If the list of words is initially in the form of a padded tensor, tf.RaggedTensor.from_tensor() along with tf.boolean_mask() can convert it to a ragged tensor. This method involves masking out the padding values to revert a padded representation back to ragged format.

Here’s an example:

import tensorflow as tf

# Padded tensor of words (0 is used as padding value)
padded_tensor = tf.constant([['TensorFlow', 'shines', '', ''],
                             ['Python', 'is', 'fun', ''],
                             ['Ragged', 'tensors', 'are', 'useful']])
mask = tf.strings.not_equal(padded_tensor, '')
ragged_tensor = tf.RaggedTensor.from_tensor(tensor=padded_tensor, padding='')

print(ragged_tensor)

Output:

<tf.RaggedTensor [[b'TensorFlow', b'shines'], [b'Python', b'is', b'fun'], [b'Ragged', b'tensors', b'are', b'useful']]>

This code demonstrates conversion from a padded tensor to a ragged tensor by first creating a boolean mask that identifies non-padding elements and then applies this mask to obtain the ragged tensor.

Method 4: Building Ragged Tensor from String Tensors Using tf.data

The tf.data.Dataset API allows building complex input pipelines from simple, reusable pieces. By converting a list of string tensors to a dataset and then using batch and map transformations along with tf.RaggedTensor.from_tensor(), one can achieve a ragged tensor representation.

Here’s an example:

import tensorflow as tf

sentences = tf.data.Dataset.from_tensor_slices(['TensorFlow shines', 'Python is fun', 'Ragged tensors are useful'])
ragged_tensor_ds = sentences.map(tf.strings.split).batch(1)

for rt in ragged_tensor_ds.take(3):
    print(rt)

Output:

<tf.RaggedTensor [[[b'TensorFlow', b'shines']]]>
<tf.RaggedTensor [[[b'Python', b'is', b'fun']]]>
<tf.RaggedTensor [[[b'Ragged', b'tensors', b'are', b'useful']]]>

The dataset consisting of sentences is split into words using a map transformation and batched accordingly. The take(3) methods allow for inspection of the first three ragged tensors.

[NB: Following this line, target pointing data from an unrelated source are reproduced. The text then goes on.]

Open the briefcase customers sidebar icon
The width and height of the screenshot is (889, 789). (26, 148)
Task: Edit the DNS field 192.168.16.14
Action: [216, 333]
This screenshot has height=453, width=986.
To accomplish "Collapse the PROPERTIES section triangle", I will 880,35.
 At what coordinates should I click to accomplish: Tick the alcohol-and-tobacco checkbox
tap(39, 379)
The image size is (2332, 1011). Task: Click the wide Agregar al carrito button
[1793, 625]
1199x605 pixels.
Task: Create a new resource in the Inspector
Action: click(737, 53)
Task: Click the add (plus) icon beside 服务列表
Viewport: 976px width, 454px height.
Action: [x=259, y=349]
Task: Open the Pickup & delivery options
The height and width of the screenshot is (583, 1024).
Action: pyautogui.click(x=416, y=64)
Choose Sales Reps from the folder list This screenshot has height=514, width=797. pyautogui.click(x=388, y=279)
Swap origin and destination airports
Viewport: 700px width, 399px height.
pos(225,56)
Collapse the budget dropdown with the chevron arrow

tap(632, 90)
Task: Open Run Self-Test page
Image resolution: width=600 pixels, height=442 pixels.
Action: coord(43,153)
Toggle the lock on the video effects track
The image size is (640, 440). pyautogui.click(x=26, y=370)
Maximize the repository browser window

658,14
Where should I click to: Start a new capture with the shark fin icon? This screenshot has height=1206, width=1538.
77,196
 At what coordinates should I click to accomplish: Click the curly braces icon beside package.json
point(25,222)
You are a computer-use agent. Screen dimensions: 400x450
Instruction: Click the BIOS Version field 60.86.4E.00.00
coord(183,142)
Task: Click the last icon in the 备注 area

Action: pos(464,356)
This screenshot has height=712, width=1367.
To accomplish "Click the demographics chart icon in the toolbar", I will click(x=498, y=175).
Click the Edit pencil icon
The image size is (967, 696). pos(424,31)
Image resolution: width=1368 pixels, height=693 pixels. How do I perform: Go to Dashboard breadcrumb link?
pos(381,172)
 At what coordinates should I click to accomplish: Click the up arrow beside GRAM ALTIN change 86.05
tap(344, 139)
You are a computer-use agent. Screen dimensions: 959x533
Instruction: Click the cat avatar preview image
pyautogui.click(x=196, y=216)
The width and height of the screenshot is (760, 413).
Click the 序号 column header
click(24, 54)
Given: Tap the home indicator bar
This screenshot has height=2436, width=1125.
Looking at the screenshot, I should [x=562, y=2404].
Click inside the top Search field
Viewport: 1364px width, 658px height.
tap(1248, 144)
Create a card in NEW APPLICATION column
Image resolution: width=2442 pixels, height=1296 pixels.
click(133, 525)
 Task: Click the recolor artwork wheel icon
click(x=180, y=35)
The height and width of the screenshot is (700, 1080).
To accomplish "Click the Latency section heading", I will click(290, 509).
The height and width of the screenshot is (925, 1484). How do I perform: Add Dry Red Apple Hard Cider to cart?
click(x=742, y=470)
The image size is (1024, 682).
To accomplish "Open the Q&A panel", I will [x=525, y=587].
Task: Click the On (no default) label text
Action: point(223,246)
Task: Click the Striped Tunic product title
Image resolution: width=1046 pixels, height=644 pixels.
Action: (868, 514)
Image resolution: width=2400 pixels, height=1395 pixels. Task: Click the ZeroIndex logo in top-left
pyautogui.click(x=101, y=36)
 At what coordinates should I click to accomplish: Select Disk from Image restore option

Bonus One-Liner Method 5: List Comprehension with tf.constant

This one-liner leverages Python’s list comprehension feature, combined with tf.constant(), to generate a ragged tensor. The list comprehension handles the word splitting, and tf.constant() handles the tensor construction.

Here’s an example:

import tensorflow as tf

sentences = ['TensorFlow shines', 'Python is fun', 'Ragged tensors are useful']
ragged_tensor = tf.ragged.constant([sentence.split(' ') for sentence in sentences])

print(ragged_tensor)

Output:

<tf.RaggedTensor [[b'TensorFlow', b'shines'], [b'Python', b'is', b'fun'], [b'Ragged', b'tensors', b'are', b'useful']]>

This concise snippet demonstrates the use of a list comprehension for splitting each sentence into words, and tf.ragged.constant() function then converts this list into a ragged tensor, which TensorFlow can easily work with.

Summary/Discussion

  • Method 1: Direct RaggedTensor Construction. Straightforward and efficient for nested lists. Less flexible for raw string processing.
  • Method 2: Using tf.strings.split. Ideal for splitting strings into tokens. Requires additional steps if starting with lists.
  • Method 3: From Padding to Ragged Tensor. Useful to revert padded tensors. Overhead of creating and removing padding.
  • Method 4: Using tf.data. Best for large datasets and complex pipelines. Complexity increases with pipeline customization.
  • Method 5: One-Liner with List Comprehension. Quick and elegant for simple use cases. May not handle more complex situations efficiently.